Problem statement » Pull out the material from its first line through the line containing "pos(113,23)", reproducing each of those lines without change.

Dataset records »
++++++++++
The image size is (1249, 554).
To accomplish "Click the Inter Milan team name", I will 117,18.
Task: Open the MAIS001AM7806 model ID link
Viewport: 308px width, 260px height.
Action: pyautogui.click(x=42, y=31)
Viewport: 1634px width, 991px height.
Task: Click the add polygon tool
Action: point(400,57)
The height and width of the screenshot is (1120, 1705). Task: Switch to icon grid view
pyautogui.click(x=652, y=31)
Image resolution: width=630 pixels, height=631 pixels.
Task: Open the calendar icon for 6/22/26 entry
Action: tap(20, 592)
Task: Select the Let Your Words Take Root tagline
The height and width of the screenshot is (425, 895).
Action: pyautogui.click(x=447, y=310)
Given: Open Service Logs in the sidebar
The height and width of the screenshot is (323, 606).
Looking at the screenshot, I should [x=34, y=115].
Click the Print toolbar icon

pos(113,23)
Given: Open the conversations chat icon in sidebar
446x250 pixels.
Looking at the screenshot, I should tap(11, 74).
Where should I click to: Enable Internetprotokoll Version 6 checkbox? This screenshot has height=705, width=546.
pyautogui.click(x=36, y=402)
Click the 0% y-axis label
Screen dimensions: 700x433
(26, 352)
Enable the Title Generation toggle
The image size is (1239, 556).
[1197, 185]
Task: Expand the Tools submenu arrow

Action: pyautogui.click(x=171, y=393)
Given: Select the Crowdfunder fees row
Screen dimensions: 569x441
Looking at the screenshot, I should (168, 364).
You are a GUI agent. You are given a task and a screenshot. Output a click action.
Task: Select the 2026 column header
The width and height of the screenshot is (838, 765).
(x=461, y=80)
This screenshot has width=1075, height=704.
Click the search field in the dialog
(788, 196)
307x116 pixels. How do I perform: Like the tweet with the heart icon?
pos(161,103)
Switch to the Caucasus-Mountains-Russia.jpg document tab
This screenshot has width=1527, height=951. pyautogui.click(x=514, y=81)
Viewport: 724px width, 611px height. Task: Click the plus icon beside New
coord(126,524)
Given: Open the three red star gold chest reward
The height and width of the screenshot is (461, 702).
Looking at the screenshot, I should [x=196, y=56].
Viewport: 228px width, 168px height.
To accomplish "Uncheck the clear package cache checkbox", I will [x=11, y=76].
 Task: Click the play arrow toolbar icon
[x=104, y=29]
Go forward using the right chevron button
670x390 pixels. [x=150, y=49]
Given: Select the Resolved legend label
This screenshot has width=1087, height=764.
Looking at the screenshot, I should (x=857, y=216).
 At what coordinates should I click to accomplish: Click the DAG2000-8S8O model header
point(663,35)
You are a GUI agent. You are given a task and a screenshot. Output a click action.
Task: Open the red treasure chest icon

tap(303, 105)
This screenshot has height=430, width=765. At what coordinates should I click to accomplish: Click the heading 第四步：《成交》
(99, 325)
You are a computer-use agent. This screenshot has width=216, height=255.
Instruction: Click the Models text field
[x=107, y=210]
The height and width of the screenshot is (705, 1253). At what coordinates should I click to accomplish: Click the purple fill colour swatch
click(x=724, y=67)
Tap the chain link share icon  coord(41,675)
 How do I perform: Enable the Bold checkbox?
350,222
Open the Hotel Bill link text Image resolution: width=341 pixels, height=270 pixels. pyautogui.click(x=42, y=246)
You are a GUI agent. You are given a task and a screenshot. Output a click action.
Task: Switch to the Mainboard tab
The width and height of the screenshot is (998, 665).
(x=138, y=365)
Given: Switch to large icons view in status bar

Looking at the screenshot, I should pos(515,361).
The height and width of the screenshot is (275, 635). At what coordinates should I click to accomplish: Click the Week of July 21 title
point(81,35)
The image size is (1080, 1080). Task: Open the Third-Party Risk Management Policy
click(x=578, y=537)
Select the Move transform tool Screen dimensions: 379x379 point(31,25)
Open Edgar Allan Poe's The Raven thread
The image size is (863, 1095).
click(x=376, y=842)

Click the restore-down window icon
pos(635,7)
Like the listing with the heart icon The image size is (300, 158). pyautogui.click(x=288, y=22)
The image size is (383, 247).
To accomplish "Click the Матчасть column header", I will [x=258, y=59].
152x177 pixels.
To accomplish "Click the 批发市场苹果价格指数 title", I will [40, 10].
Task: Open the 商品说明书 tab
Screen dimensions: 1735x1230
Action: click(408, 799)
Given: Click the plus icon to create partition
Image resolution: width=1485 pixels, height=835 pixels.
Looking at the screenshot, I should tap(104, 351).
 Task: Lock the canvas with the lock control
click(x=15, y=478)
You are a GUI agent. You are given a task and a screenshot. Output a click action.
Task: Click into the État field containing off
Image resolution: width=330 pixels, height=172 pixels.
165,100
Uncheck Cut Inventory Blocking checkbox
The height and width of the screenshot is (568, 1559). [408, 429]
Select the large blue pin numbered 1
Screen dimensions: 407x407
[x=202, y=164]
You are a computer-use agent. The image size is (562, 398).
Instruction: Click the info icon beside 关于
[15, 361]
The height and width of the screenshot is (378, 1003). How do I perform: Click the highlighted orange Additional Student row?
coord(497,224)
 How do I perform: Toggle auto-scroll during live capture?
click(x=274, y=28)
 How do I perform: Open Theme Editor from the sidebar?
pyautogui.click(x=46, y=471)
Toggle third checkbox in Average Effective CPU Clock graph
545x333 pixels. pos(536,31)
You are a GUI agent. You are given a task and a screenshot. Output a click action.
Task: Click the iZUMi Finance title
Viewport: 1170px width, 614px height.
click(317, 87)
++++++++++
Exercise result »
The image size is (1249, 554).
To accomplish "Click the Inter Milan team name", I will 117,18.
Task: Open the MAIS001AM7806 model ID link
Viewport: 308px width, 260px height.
Action: pyautogui.click(x=42, y=31)
Viewport: 1634px width, 991px height.
Task: Click the add polygon tool
Action: point(400,57)
The height and width of the screenshot is (1120, 1705). Task: Switch to icon grid view
pyautogui.click(x=652, y=31)
Image resolution: width=630 pixels, height=631 pixels.
Task: Open the calendar icon for 6/22/26 entry
Action: tap(20, 592)
Task: Select the Let Your Words Take Root tagline
The height and width of the screenshot is (425, 895).
Action: pyautogui.click(x=447, y=310)
Given: Open Service Logs in the sidebar
The height and width of the screenshot is (323, 606).
Looking at the screenshot, I should [x=34, y=115].
Click the Print toolbar icon

pos(113,23)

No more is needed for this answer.